Priestcraft

    A new message that does not include knowledge about how the audience may come to God themselves; the primary intent is always to make others dependent on the messenger. It is foolishness to separate information about what the Lord is doing from instruction on how to become redeemed. It is vanity to spread new and personal revelation about the afterlife, God, man, prophecy, visionary encounters, and spiritual experiences if the primary reason does not focus on instructing how the audience can come to God themselves. It is dangerous to trust teachings that fail to give man guidance on how to find God for himself. “If all that is delivered is a message about some great experience, the experience was probably not intended for you. It is the way to find God that will save you, not someone else’s new and exciting spiritual manifestation. Still, people will go to great trouble and spare no effort to find someone who will only give a titillating peek behind the veil but who will do nothing to instruct you on how you can meet God here, be redeemed from the fall of man, and come back into God’s presence.”1 Pandering for popularity is at the heart of priestcraft.2 Priestcrafts are where people seek approval of the world but not the best interest of Zion (see 2 Nephi 11:17).3 Any man who tries to put himself between another person and heaven, claiming that he alone should be the source of religious beliefs and education, is practicing priestcraft and will, in the end, lead both himself and his followers to damnation.4 All churches, if the Book of Mormon is true, are filled with corruption and priestcraft.5 The obligation to hold up a light is circumscribed by His direction that [He is] the light which ye shall hold up (3 Nephi 8:8) — nothing and no one else. He is the lifeline. Therefore, when anyone offers to preach, teach, exhort, and expound, He must be at the center of this prophesying, or they are engaging in priestcraft.6 “When gentiles pursue any end other than establishing Zion, the Book of Mormon calls it priestcraft. That is what the gentiles have accomplished with the Book of Mormon thus far.”7

    1 “Joseph The Prophet,” June 26, 2011, blog post.

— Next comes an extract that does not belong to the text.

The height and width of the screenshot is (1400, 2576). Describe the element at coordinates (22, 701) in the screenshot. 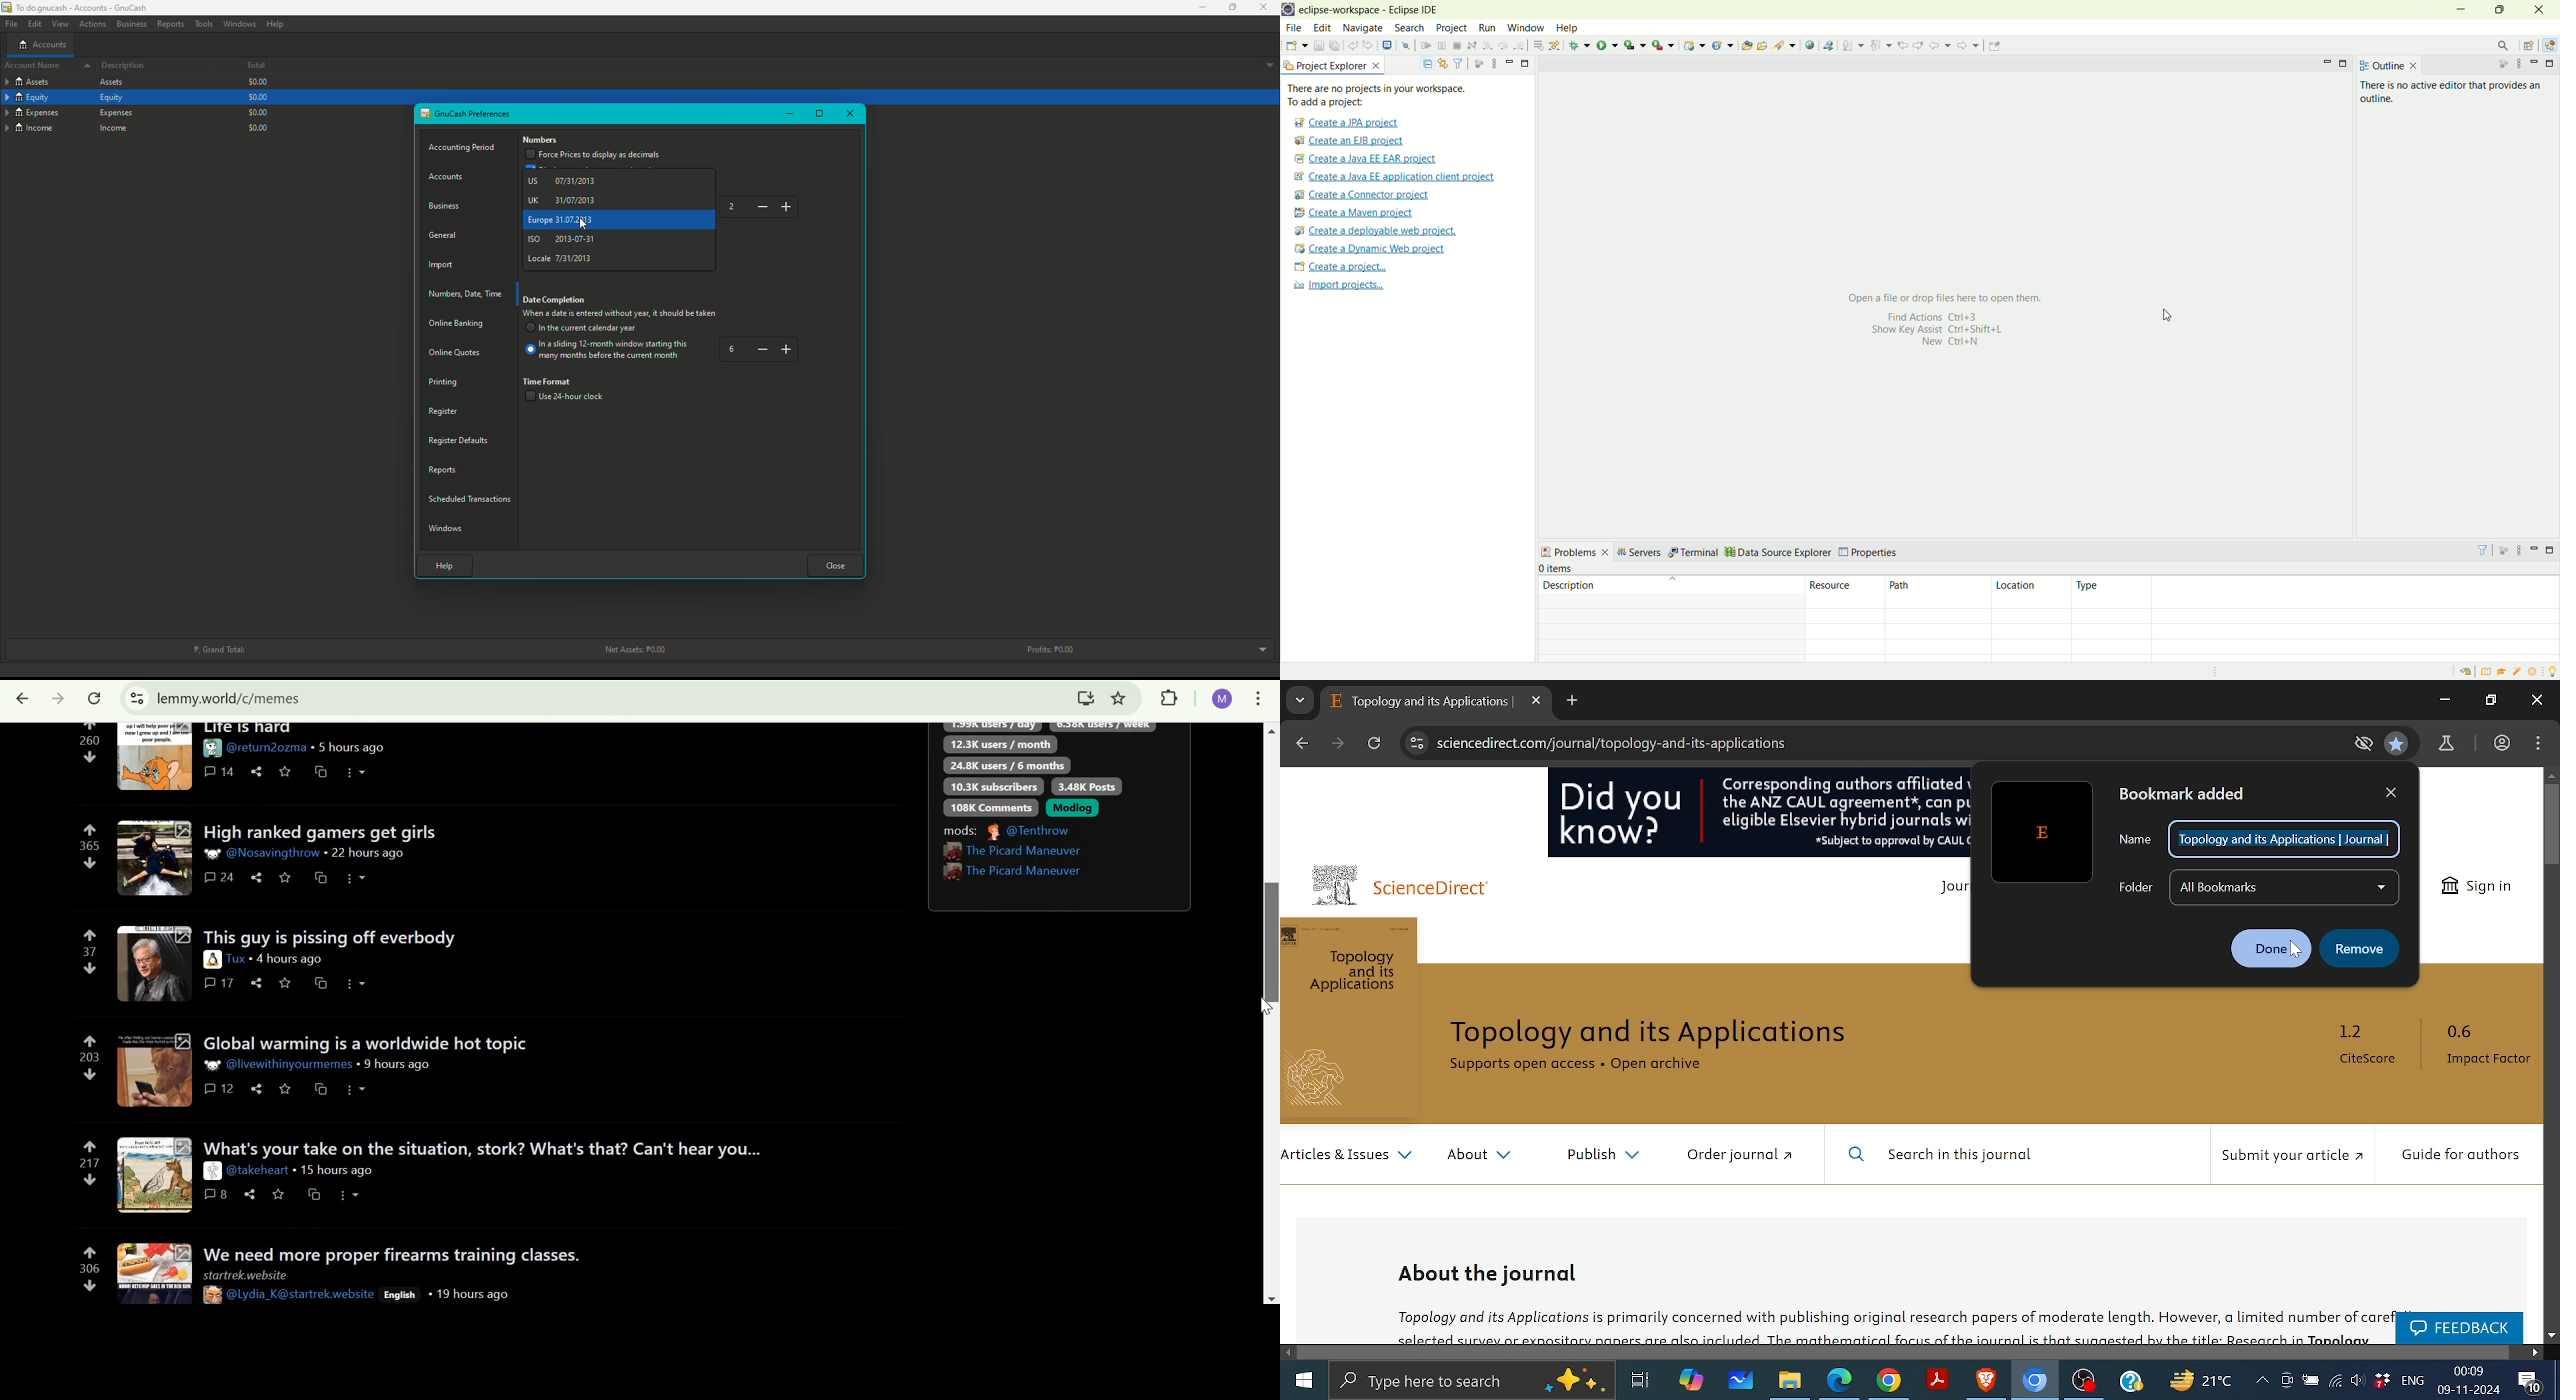

I see `Click to go back, hold to see history` at that location.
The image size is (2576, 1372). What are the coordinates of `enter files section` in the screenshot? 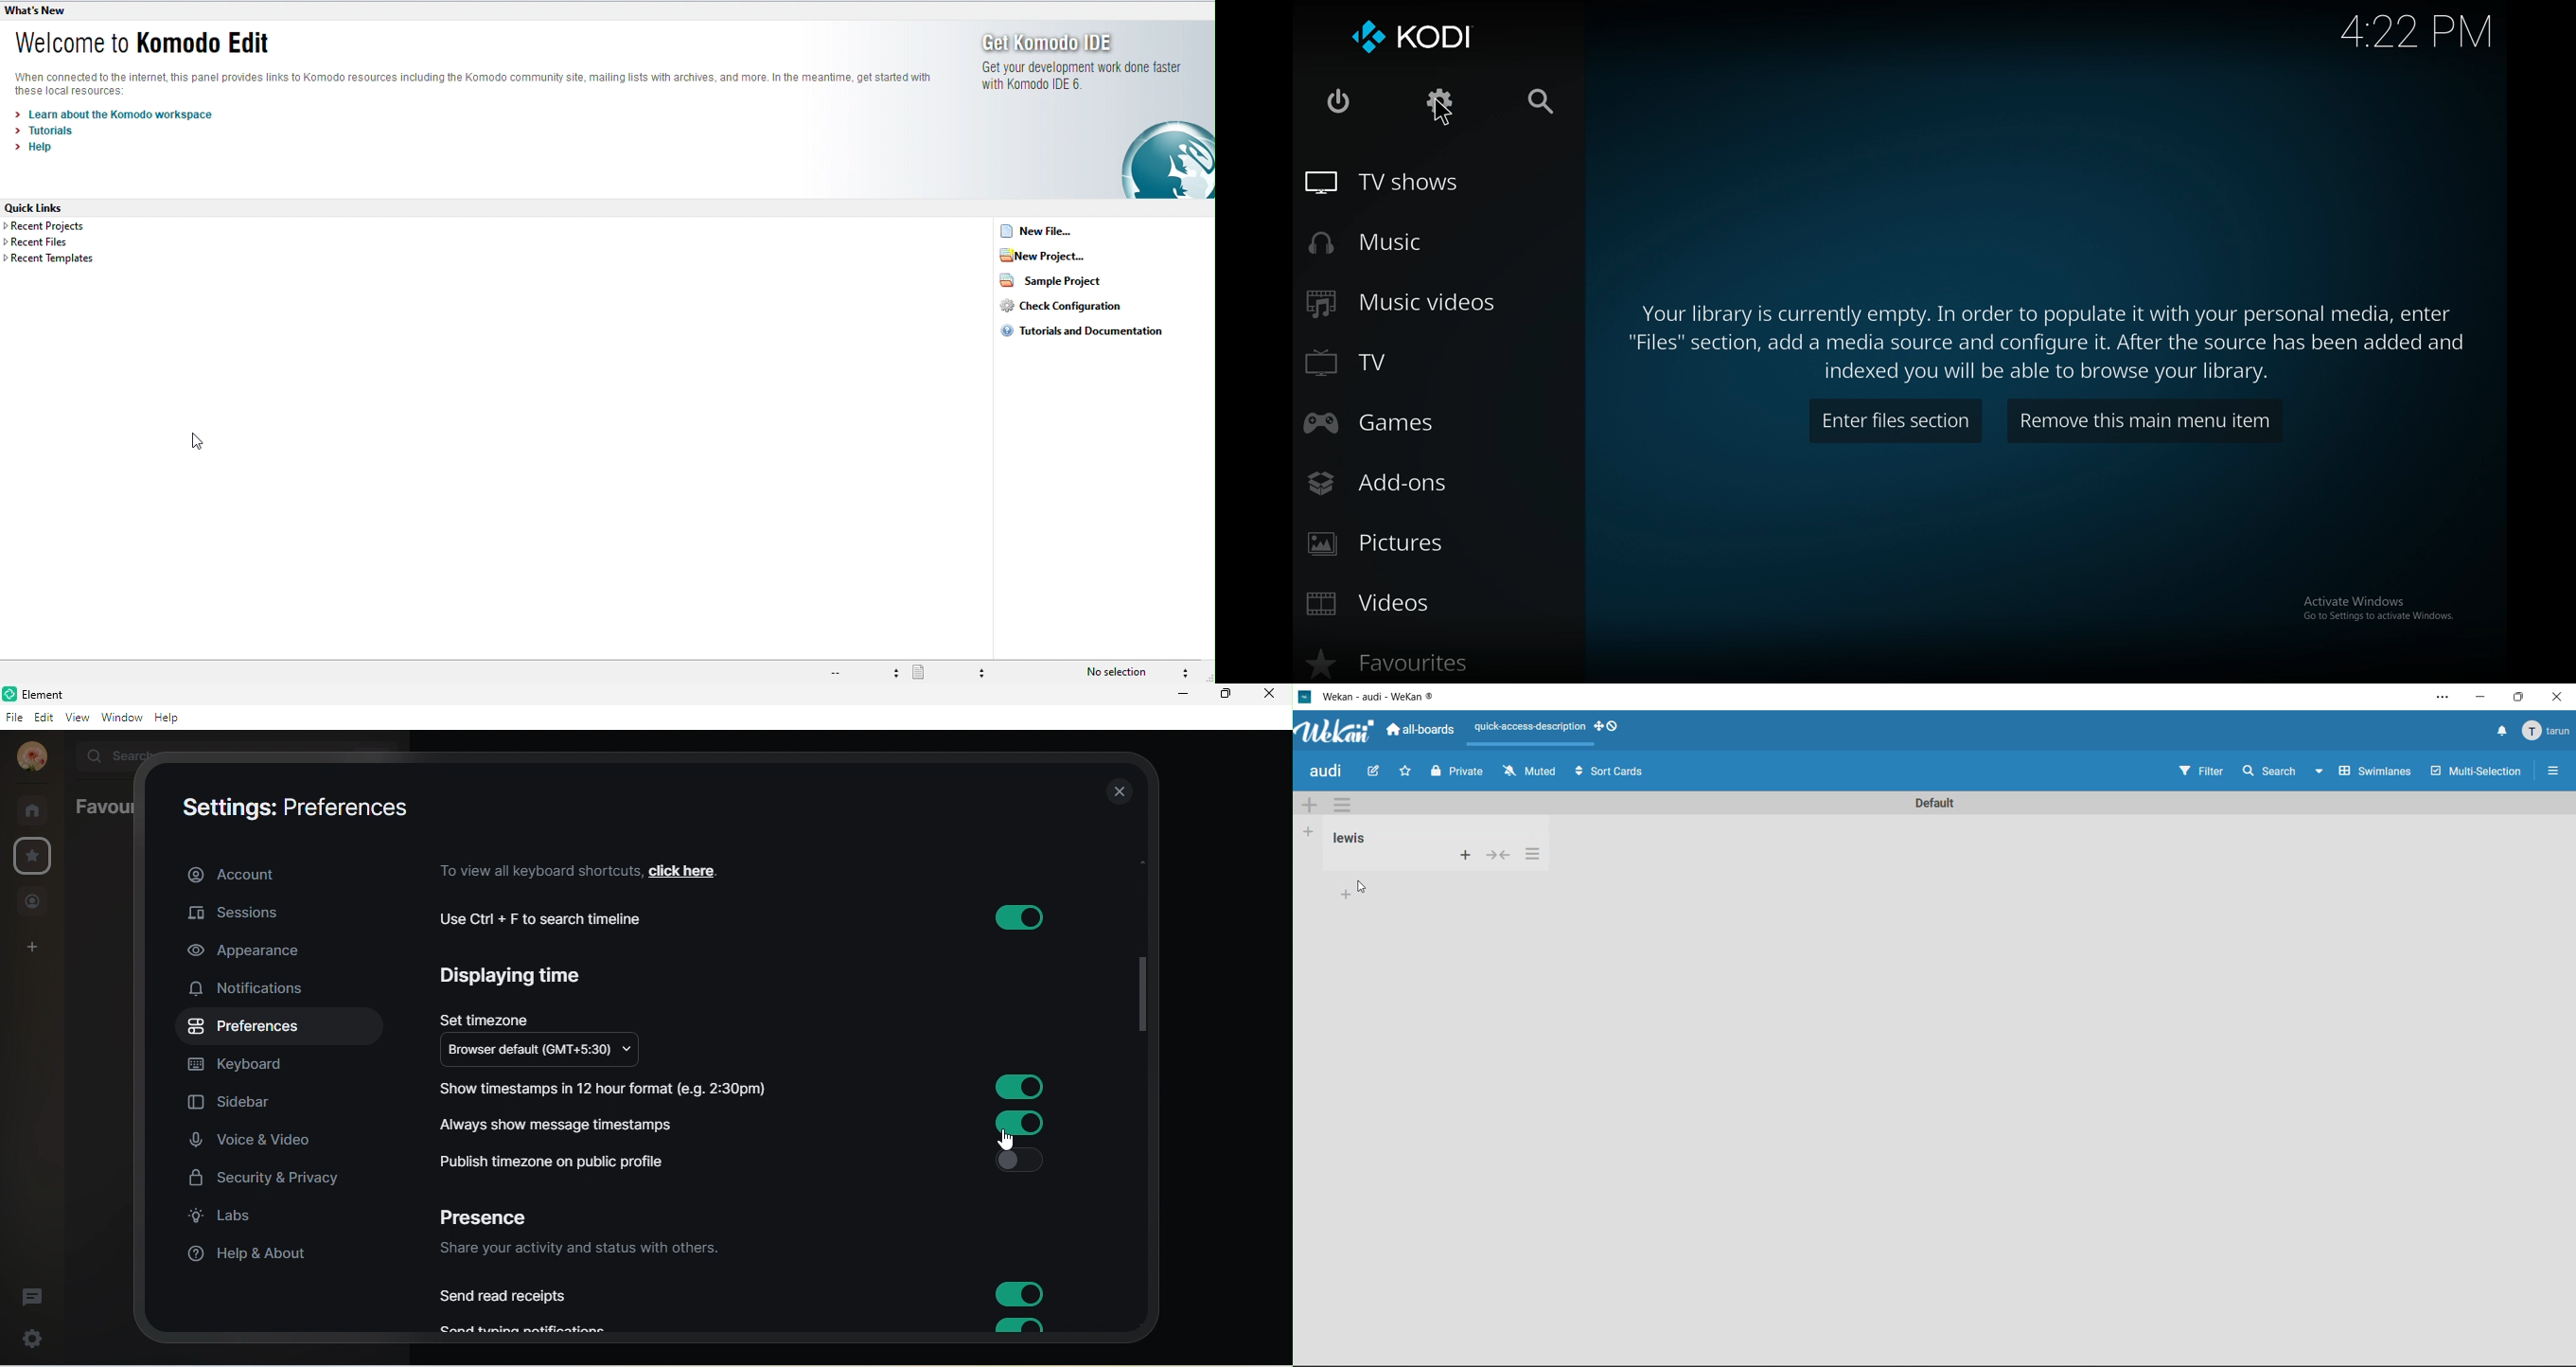 It's located at (1895, 422).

    2 “3 Nephi 21:26,” July 21, 2010, blog post.

    3 “3 Nephi 21:19–20,” July 18, 2010, blog post.

    4 “The process is everything — the answer is nothing,” May 4, 2010, blog post.

    5 “Weep for Zion for Zion has fled,” June 4, 2010, blog post. Revised in Email to Scripture Committee, Jan. 31, 2018.

    6 “3 Nephi 18:24–25,” November 15, 2010, blog post.

    7 “Scripture, Prophecy and Covenant,” March 27, 2017, 6, paper.